I watched Bode Miller win three medals. He was there with his coach. Lindsay Vonn, Shaun White and Evan Lysacek, all gold medal winners, all were there with their coaches. The Canadian and American ice dancing teams won gold and silver medals. The four of them train together in Canton, MI and share the same coaches. Every athlete from every country was in Vancouver with their coaches.
Now you might wonder why the best athletes in the world need to have coaches. Several reasons. First, just because you have the capability of becoming a great athlete doesn't necessarily mean that you know how to become a great athlete. A coach is someone who knows what the particular sport is all about and is able to guide the athlete in the direction of becoming a champion.
The second reason is that you cannot possibly participate in a sport and watch yourself participate in the sport simultaneously. A coach can stand on the sidelines, observe an athlete and help the athlete see what he or she is not seeing, what's missing, and what's in the gap between who he is being and who he can be.
For all of these reasons and more, coaching is equally applicable to business and the reason why more than 50% of the Fortune 500 companies use coaches for their executives and management teams.
There's a reason why 90% of the companies that start in the US each year fail within the first 10 years and why so many of those that do survive never reach their full potential. Just because you're a good engineer, a good plumber, or a good doctor, builder, architect or whatever, doesn't mean you understand how to play the game of business. The game of business has certain rules to it that if you don't understand, you might as well be shooting an arrow into the fog hoping you'll hit the bullseye.

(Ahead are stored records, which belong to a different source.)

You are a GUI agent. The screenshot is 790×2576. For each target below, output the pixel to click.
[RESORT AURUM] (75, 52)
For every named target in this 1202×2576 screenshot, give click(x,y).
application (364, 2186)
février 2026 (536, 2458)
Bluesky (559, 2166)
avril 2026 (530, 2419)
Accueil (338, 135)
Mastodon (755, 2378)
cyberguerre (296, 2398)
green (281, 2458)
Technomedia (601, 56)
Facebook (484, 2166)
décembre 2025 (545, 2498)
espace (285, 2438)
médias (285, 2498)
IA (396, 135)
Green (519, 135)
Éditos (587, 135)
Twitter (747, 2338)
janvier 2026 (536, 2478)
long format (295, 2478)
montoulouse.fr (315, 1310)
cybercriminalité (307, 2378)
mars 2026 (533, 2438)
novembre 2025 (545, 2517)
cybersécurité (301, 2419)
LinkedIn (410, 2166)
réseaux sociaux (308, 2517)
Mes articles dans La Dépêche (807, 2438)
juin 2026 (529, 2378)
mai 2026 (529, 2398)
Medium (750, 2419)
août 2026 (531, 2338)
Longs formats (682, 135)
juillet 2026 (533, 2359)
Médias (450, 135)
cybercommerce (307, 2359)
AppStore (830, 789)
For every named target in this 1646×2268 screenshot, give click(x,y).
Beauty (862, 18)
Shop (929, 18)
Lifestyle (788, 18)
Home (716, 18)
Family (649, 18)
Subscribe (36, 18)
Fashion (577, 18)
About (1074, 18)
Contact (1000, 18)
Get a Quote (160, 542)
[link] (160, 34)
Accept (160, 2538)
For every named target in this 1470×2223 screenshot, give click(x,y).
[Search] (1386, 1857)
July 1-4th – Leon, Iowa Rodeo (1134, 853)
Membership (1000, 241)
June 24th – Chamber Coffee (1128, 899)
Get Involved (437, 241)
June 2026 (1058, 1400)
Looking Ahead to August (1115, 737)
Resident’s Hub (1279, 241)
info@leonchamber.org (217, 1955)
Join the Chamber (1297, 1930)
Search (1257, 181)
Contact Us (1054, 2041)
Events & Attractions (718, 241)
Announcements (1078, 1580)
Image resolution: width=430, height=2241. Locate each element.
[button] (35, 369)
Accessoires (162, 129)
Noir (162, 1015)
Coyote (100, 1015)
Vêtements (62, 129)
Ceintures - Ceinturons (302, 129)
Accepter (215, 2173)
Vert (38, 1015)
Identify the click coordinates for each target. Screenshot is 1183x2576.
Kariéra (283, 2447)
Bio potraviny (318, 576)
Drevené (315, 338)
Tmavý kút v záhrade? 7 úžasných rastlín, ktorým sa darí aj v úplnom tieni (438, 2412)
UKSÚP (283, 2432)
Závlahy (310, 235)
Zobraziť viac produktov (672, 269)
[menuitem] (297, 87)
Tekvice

When people in business struggle, it's always because something is missing and the leadership can't see it. If they could, it's pretty obvious they'd put in the correction. That the struggling continues is evidence that it's unseen.
So if you're inspired by what you're seeing in Vancouver and not winning even a bronze medal in whatever business game you're playing, get yourself a coach. Not doing so is why Einstein said that the definition of insanity is doing the same thing over and over again thinking you'll get a different result.